Cancer diagnosis and treatment are known to have a major impact on psychological wellbeing. When compared to demographic norms, the majority of people with cancer experience higher rates of psychological discomfort. Concerns about one's mood and level of worry are frequent psychological responses to cancer. Increased rates of sadness and anxiety following a cancer diagnosis are frequently associated to uncertainty about mortality, enduring difficult therapies, and worries about functional hindrance, negative body image, or other self-concept-related misery. Understanding people's psychological responses to cancer is crucial to promoting their general wellbeing and enhancing their quality of life both during and after treatment.

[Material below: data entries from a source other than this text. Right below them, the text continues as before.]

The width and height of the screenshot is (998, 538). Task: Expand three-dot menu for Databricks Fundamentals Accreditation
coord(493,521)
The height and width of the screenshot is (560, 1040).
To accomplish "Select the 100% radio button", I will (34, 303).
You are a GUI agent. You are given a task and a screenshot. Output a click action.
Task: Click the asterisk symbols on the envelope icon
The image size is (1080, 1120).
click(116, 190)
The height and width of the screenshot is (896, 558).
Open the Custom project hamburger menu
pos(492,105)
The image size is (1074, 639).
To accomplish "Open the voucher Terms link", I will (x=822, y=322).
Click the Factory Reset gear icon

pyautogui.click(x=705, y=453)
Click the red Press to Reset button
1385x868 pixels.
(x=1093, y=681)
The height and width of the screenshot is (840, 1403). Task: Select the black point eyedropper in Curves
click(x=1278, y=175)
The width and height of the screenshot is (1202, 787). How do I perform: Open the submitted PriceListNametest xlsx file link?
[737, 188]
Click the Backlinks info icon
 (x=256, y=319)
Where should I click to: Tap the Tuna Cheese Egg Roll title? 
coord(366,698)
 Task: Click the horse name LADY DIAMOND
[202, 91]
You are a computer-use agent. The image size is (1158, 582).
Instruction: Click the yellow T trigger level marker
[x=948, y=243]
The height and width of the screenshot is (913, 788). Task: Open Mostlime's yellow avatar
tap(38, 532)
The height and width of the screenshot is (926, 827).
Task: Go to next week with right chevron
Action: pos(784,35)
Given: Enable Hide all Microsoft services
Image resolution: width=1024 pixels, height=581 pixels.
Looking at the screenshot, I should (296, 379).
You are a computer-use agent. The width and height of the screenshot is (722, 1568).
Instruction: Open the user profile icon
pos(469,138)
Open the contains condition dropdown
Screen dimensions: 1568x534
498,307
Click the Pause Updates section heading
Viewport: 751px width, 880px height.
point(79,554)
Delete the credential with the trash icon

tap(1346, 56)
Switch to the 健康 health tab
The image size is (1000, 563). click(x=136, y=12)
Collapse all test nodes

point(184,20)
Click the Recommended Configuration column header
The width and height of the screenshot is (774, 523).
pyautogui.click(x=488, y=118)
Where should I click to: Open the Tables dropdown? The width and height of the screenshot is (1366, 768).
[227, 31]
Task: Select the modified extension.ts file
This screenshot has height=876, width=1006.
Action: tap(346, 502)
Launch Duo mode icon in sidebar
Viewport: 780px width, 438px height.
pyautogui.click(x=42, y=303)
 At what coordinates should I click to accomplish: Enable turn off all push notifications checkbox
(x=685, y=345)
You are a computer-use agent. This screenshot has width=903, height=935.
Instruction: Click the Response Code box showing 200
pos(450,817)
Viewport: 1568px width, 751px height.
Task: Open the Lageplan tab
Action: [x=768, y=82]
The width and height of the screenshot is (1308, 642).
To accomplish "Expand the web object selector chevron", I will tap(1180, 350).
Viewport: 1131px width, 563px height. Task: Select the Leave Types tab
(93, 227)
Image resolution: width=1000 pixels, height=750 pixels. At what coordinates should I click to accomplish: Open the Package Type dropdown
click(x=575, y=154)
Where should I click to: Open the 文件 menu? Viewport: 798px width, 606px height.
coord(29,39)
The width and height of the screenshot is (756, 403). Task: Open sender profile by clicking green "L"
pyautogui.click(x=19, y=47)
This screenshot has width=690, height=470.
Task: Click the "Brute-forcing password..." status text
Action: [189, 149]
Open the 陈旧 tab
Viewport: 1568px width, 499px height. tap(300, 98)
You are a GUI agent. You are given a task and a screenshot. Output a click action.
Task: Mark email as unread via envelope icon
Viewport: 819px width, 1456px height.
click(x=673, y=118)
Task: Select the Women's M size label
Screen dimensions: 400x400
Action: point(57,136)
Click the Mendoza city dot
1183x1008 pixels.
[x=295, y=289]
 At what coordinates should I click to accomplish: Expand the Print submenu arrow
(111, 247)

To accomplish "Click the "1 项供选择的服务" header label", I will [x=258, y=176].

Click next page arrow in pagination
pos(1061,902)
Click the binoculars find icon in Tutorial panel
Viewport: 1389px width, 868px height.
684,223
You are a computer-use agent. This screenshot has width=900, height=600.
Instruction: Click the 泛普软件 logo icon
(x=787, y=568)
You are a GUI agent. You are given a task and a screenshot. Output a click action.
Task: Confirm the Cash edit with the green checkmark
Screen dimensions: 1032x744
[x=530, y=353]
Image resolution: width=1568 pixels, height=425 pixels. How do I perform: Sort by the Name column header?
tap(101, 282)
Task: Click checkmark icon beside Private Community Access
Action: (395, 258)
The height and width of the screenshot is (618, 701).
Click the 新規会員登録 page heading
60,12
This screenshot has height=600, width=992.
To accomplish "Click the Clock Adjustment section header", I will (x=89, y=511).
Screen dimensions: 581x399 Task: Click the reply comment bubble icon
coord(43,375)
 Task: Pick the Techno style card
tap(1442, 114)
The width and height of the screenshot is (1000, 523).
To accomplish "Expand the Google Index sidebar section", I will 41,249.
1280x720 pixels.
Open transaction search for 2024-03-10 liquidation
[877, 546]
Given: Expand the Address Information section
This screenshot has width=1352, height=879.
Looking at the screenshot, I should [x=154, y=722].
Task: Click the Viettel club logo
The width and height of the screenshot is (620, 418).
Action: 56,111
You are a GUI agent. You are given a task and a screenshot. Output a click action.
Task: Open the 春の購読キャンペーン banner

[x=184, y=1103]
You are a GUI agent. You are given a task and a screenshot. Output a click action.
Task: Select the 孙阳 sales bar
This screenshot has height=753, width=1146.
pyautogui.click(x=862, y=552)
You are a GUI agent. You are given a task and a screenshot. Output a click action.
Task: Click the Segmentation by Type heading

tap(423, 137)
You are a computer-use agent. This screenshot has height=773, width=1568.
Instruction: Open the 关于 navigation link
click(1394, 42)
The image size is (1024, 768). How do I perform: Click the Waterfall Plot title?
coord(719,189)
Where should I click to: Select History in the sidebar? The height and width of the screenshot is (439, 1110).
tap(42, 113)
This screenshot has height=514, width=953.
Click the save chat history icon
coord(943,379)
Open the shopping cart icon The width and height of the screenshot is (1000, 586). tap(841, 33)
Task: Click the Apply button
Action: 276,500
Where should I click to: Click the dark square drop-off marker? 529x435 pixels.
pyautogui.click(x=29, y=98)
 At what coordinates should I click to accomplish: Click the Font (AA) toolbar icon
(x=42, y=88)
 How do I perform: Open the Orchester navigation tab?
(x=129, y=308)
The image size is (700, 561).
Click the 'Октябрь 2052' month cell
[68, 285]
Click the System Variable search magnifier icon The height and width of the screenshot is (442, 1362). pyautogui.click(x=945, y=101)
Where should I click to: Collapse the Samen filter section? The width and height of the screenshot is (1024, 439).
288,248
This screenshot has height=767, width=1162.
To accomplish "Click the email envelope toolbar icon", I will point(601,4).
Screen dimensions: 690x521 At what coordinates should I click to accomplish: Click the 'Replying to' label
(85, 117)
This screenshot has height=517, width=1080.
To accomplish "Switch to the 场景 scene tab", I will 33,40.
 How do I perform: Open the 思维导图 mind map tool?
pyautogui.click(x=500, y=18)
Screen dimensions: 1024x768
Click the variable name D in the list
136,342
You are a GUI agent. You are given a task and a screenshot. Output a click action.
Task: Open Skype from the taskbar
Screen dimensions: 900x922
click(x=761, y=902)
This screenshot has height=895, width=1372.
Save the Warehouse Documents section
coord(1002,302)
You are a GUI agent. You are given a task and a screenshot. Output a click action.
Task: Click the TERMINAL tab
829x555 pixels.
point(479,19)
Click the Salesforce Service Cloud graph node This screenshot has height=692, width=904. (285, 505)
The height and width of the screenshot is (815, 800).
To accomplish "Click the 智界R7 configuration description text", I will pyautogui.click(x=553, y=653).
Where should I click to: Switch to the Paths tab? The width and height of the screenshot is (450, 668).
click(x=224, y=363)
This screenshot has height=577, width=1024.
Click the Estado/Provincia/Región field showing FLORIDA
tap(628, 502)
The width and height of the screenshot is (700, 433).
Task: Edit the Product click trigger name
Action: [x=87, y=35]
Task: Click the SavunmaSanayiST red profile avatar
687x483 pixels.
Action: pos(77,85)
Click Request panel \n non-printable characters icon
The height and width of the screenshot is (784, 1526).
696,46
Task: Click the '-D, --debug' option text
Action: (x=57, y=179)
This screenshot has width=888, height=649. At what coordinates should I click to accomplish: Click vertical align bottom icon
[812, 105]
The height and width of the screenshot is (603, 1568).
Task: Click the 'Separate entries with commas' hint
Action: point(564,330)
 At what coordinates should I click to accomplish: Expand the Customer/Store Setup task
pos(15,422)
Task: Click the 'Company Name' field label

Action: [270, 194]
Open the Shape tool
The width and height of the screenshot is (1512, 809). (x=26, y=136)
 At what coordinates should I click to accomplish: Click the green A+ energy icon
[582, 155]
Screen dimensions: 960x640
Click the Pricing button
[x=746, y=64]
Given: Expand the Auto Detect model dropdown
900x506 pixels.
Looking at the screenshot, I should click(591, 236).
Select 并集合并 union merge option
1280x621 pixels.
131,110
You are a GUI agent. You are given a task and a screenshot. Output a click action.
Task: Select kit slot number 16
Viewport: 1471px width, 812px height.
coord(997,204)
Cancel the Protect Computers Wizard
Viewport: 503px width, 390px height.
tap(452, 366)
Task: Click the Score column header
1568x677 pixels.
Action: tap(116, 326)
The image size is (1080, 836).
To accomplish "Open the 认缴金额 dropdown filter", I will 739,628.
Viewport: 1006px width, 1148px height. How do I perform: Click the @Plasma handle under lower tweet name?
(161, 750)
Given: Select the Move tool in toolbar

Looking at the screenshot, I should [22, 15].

Treatments for psychotherapy that are geared toward the experience of living with cancer include these topics. Even though the majority of cancer patients do not show clinically significant anxiety or depressive symptoms, their prevalence following cancer diagnosis is significantly greater than population averages.
The field of psycho-oncology is primarily interested in the psychological and behavioural reactions of individuals to cancer diagnosis and treatment in an effort to manage the significant stress and health hazard. These actions make up what is known as a person's coping response to a health concern. The various domains that are affected by cancer treatment make cognitive adaptation to cancer particularly difficult. Approach-oriented coping and avoidance-oriented coping are two general forms of coping behaviour.
Approach coping refers to the cognitive, behavioural, and emotional aspects of adjusting to cancer, such as expressing emotions, participating actively in one's own care, being active, and talking with loved ones about challenges.
According to research, approach-oriented coping promotes more beneficial changes and psychological well-being than avoidance-oriented coping.
An individual's maladaptive attempt to lessen the psychological harm caused by a stressful situation is known as avoidance coping. People are prevented from effectively managing the worries that are causing psychological anguish by passive behaviours, emotional suppression, and avoidance of conversation about cancer. Numerous psychological interventions aim to improve patients' capacity for using more adaptive coping behaviours and cognitions while reducing maladaptive coping.
Finding benefits from receiving a cancer diagnosis is a cognitive process in which people recognise the advantages it has brought them. It serves as an illustration of a coping technique that is approach- or positively-oriented. An individual may claim, for instance, that receiving a cancer diagnosis caused them to reflect on what is truly important in life and thereby improved their quality of life.